The early Greeks (I said) believed the earth was a woman who, heated by his lightningstrokes, fertilized by his rain, undulated beneath her first off-spring, the sky. She gave birth to herbs, trees, beasts and titans. The titans can be named but never clearly defined. There is Atlas the maker of space, and Cronos whom Aristotle identifies with time. There is also Prometheus, whose name means foresight and torch. He was a craftsman, and moulded men from the dust of his mother’s body. The multiplying children of earth could not leave her. She tired of her husband’s lust, needing room for her family, room to think. She persuaded Cronos to castrate his dad with a stone sickle. The sky recoiled from her and time became master of the universe. When people came to live in cities they looked back on the reign of Cronos as a golden age, for in those days we were mainly shepherds and food-gatherers and shared the goods of the earth equally, without much warfare. But we had cyclops too, great men who worked in metal. Cronos feared those and locked them in hell, a place as far below the earth as the sky is above her. And when Cronos mated with his sister Rhea he became a cruel husband. He knew how dangerous a man’s children can be and swallowed his own as soon as they were born. The earth disliked that. She advised Rhea to give her man a stone when the next child came. Time, who has no organs of taste, swallowed this stone thinking it was yet another son. The boy’s mother called him Zeus and had him privately educated. When he was old enough to fight his father for the government of the universe he tricked the old man into drinking emetic wine and vomiting up the other children he had swallowed. These were the gods, and Zeus became their leader. The gods were more cunning than the titans, but less strong, and only Prometheus saw that cunning would replace strength as master of the universe. He tried to reconcile the two sides. When this proved impossible he joined the rebels.
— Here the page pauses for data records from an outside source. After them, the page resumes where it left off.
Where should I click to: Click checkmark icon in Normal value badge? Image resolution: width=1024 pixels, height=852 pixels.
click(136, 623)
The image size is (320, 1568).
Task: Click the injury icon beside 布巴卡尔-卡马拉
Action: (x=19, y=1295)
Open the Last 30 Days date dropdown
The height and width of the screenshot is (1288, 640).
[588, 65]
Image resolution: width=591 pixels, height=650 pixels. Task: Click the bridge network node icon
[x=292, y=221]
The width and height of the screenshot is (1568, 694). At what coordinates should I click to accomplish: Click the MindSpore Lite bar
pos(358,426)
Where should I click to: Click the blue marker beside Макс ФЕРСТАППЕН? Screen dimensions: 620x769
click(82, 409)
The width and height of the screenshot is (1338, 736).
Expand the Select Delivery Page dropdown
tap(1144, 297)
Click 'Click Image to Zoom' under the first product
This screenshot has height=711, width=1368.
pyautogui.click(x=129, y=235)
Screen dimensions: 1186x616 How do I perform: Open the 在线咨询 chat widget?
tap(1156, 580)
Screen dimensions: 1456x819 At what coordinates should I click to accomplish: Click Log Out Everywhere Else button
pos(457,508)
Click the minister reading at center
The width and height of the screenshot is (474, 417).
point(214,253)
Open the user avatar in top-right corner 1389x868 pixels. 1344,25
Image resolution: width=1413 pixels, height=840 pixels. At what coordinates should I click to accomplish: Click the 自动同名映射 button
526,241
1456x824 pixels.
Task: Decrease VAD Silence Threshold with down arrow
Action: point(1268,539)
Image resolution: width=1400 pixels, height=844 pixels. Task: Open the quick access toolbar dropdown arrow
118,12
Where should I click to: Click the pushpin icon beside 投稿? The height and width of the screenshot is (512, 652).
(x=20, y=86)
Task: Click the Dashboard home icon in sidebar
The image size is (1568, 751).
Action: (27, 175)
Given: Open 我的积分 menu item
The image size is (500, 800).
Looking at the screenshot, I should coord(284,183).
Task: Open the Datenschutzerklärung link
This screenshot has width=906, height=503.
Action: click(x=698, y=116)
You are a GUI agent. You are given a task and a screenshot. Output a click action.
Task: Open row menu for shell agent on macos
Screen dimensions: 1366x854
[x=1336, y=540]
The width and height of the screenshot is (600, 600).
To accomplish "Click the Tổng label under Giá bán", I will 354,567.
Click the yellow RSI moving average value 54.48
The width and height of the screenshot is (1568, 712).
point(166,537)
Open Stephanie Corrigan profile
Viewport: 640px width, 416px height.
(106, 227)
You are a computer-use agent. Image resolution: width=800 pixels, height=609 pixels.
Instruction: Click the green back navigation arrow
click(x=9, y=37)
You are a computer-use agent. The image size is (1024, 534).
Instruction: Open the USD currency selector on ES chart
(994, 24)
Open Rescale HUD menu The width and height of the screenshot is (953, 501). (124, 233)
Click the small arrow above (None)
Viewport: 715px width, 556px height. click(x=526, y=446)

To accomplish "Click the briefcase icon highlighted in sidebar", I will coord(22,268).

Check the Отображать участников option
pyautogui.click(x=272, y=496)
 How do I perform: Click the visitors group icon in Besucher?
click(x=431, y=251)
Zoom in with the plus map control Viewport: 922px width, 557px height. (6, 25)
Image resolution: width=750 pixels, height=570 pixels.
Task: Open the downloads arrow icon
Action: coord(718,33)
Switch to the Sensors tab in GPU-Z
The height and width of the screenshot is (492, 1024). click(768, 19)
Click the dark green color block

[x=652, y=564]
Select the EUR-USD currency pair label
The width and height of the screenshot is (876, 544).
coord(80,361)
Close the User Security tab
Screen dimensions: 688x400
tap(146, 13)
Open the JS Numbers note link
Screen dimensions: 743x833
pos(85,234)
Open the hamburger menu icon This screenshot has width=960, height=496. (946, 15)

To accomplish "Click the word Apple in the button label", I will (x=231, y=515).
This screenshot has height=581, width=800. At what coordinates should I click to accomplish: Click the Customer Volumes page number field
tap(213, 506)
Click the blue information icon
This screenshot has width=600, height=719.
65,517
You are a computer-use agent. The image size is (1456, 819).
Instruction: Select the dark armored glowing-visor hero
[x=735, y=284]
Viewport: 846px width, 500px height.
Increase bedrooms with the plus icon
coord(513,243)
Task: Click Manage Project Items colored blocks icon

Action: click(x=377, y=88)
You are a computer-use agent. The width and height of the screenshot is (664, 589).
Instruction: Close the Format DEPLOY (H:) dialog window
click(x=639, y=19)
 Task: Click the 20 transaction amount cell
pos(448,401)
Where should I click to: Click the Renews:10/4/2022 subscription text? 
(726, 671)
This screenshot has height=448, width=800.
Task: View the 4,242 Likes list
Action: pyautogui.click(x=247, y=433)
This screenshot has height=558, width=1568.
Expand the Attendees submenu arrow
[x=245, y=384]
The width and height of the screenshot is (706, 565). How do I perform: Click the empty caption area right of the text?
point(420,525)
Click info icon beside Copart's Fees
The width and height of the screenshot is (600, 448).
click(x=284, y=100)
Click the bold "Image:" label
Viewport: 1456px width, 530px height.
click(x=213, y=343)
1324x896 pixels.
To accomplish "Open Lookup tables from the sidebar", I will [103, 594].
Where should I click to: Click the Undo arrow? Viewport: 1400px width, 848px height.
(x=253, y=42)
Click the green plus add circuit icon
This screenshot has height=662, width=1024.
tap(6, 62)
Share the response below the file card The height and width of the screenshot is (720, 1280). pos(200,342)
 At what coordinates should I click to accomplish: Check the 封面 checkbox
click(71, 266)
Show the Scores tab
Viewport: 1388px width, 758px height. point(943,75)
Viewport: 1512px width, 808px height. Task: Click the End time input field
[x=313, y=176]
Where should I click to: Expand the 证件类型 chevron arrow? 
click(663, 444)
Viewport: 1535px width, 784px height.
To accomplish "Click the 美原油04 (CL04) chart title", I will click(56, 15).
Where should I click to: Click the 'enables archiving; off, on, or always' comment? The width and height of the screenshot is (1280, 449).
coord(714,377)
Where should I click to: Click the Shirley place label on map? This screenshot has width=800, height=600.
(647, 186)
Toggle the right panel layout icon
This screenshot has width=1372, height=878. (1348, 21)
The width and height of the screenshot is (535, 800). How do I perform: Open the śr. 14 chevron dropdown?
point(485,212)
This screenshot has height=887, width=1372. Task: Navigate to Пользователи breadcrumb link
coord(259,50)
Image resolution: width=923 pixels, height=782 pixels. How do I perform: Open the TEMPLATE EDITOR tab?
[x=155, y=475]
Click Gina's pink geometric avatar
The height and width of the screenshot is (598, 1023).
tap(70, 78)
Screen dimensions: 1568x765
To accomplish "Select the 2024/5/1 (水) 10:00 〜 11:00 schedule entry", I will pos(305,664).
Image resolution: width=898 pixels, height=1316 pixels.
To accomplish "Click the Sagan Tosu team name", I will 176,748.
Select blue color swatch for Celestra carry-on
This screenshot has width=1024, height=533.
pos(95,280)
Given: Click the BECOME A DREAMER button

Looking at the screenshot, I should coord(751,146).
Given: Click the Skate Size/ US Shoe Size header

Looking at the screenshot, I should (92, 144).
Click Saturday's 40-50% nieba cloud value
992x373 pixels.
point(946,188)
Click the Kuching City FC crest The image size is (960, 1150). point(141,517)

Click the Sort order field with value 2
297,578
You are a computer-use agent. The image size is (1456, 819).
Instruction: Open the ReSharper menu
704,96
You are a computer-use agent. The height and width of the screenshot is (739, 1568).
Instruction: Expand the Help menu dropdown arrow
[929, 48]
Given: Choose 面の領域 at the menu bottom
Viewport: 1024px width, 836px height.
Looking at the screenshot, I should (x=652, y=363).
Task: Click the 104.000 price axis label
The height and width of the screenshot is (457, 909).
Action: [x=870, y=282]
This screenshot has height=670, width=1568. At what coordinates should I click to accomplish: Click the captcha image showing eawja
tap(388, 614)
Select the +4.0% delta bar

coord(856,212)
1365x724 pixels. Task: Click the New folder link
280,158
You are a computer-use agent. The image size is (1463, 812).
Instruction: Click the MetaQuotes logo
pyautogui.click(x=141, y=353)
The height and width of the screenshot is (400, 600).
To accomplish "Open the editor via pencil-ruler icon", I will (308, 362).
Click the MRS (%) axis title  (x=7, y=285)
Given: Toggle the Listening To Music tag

The war which followed lasted ten years. Prometheus advised Zeus to release the cyclops from hell and when this was done they equipped the gods with helmet, trident and thunderbolt. Zeus won, of course, being supported by his brothers, by the earthmother, by the cyclops, by Prometheus and by men. What followed? The new boss of the universe confirmed his power by threatening mankind with death. Prometheus saved us by giving us hope (which allows us to despise death) and fire (which the gods wanted to keep to themselves). So Zeus punished Prometheus by crucifying him on a granite cliff. But Prometheus is Immortal. He writhes there to the present day.

“Madam,” I asked my woman, “do these matters seem savage and remote from you? This oppressed mother always plotting with a son or daughter against a husband or father, yet breeding nothing but a new generation of oppressors? This new administration crushing a clumsy old one with the help of the skilled workers, common people and a radical intellectual, and then taking control with the old threats of prison and bloody punishment.” She nodded seriously and said, “It is savage, but not remote.”